Artists are singularly unhappy in their attempts to explain themselves. Whistler is not the only example of an artist who might have been greater had he not wasted so much time in controversy. The public always takes too literally the efforts of an artist to analyze his own methods. All art is a synthesis, and no artist can be at the same time synthetic and analytical.
Gauguin was no exception to this rule. Take for example, his often-quoted statement about the use of primary colors:—
"Always use colors of the same origin. Indigo is the best basis. It becomes yellow in saltpeter, red in vinegar. You can obtain it at any chemist's. Keep to these three colors."
Gauguin himself did not follow this precept. An examination of his palette shows that it was arranged thus, from left to right:—ultramarine, silver white, emerald green, veronese green, yellow ochre, burnt sienna, yellow chrome, vermilion, and crimson lake. No artist needs to be told that many of these colors are dangerously fugitive, whether used pure or in mixture.
So with another celebrated saying: "Seek harmony and not contrast, the agreement and not—the clash of color." This saying not only goes contrary to the previously quoted remark on the use of primary colors, but is opposed to those equally famous dicta: "Does that trunk of a tree seem to you blue? Paint it as blue as possible," and, "A mile of green, is more green than half a mile."

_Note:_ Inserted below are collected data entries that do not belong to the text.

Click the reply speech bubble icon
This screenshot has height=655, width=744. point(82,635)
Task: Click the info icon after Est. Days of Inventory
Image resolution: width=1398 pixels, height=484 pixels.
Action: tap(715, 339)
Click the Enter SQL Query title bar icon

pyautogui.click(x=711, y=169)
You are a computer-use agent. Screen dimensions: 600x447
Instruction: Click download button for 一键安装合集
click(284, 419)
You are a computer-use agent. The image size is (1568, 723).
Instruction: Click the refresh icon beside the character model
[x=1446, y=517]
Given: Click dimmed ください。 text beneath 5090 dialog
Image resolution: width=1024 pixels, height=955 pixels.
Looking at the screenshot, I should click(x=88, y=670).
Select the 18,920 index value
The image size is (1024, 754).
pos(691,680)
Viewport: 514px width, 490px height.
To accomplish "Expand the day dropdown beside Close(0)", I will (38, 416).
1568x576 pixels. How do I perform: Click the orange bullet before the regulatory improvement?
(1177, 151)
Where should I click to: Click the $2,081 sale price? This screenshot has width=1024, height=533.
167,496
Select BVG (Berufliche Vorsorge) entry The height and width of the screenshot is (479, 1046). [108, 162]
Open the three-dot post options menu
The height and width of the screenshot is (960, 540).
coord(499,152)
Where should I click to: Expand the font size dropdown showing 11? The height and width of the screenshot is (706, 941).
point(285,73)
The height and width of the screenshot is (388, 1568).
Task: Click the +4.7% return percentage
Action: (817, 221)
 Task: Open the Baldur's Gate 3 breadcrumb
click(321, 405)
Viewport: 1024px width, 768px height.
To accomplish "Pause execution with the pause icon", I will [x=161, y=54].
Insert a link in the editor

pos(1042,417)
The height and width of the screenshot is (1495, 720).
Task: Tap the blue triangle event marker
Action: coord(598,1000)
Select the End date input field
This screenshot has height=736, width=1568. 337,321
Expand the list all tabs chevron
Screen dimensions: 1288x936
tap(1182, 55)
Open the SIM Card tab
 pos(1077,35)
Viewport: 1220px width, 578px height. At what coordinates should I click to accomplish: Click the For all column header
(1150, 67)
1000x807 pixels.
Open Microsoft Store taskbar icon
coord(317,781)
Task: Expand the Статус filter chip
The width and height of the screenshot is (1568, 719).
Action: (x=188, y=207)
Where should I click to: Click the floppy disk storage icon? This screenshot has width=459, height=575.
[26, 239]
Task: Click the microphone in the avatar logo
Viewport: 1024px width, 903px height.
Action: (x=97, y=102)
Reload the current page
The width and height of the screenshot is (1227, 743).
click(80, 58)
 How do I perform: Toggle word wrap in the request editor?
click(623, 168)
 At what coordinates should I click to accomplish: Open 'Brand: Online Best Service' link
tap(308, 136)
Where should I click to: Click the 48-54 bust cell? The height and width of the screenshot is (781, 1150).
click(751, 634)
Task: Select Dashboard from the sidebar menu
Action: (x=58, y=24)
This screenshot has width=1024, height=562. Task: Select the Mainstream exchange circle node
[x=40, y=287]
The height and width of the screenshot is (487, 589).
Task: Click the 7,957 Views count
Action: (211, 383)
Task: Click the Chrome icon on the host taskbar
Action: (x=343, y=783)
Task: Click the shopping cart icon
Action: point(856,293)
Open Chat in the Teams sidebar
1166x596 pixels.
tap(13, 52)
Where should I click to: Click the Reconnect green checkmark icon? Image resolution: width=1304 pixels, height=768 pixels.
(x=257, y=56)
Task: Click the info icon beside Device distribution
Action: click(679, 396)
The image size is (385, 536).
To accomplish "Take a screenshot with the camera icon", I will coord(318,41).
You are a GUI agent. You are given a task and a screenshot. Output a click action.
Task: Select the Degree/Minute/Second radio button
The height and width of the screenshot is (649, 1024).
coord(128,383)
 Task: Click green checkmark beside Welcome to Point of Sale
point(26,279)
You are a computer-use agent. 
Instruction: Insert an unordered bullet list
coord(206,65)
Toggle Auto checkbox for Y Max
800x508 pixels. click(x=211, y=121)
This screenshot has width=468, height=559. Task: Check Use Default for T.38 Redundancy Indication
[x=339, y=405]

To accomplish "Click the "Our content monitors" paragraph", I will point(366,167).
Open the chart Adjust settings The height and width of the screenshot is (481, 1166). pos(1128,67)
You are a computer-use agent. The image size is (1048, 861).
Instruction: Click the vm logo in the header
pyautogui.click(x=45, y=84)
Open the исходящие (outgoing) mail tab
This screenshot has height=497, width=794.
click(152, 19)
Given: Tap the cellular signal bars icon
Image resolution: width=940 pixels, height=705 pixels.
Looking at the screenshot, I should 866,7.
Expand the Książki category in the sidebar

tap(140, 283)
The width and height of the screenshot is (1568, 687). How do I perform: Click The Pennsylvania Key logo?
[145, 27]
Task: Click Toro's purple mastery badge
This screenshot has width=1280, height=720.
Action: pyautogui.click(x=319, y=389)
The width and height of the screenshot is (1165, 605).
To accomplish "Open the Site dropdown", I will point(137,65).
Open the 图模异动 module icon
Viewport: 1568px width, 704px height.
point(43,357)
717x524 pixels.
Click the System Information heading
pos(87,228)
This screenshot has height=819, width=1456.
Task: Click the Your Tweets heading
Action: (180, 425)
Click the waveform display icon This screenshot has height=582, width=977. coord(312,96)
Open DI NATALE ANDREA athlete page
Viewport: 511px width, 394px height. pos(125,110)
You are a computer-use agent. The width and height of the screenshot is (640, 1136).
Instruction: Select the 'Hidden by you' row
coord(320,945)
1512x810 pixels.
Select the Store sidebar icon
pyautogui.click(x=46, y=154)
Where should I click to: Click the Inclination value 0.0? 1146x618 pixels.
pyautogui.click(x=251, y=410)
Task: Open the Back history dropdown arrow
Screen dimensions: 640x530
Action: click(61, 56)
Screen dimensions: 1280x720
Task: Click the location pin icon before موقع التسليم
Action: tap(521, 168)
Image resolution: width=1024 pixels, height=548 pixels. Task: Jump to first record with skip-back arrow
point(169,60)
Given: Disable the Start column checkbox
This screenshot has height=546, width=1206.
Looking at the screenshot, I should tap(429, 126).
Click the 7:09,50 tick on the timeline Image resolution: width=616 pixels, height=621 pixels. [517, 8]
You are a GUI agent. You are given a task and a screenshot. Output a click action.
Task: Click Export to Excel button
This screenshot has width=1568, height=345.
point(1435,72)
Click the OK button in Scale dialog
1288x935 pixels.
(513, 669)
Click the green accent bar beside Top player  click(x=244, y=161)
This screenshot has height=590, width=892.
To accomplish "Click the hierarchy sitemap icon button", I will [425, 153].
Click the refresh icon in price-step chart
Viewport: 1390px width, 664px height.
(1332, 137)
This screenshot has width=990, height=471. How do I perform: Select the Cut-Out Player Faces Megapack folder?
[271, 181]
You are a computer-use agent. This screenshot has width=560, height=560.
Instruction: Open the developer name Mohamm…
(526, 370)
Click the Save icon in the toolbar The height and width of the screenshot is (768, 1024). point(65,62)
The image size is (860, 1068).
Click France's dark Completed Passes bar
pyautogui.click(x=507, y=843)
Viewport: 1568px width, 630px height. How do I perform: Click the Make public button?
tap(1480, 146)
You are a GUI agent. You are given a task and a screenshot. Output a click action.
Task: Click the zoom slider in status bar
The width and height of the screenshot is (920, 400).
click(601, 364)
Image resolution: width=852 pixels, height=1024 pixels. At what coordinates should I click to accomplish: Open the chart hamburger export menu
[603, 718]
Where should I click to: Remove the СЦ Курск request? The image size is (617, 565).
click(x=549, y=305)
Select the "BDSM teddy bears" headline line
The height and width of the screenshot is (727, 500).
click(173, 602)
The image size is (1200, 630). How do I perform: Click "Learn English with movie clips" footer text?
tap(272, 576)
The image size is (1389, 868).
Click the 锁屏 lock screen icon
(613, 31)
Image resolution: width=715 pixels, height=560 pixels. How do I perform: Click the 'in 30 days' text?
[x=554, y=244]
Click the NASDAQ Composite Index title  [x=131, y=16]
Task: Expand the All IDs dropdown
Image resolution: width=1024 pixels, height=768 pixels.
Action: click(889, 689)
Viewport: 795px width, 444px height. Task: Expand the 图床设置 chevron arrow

It is therefore more valuable to summarize the main lines of Gauguin's teaching than to quote this or that paradoxical remark. Gauguin was not a man holding a high-school debate on theory, but a creator. He refused even to be called a decorator, he preferred the title of artisan. He declared outright that he had no technique. "Or perhaps I have one, but very vagabond, very elastic, according to the way I feel when I awaken in the morning, a technique which I apply to my own liking in order to express my thought, without taking account of the truth of Nature, externally apparent. People think nowadays that all the technical means of painting are exhausted. I do not believe it, if I am to judge by the numerous observations which I have made and put into practice.... Painters have still much to discover."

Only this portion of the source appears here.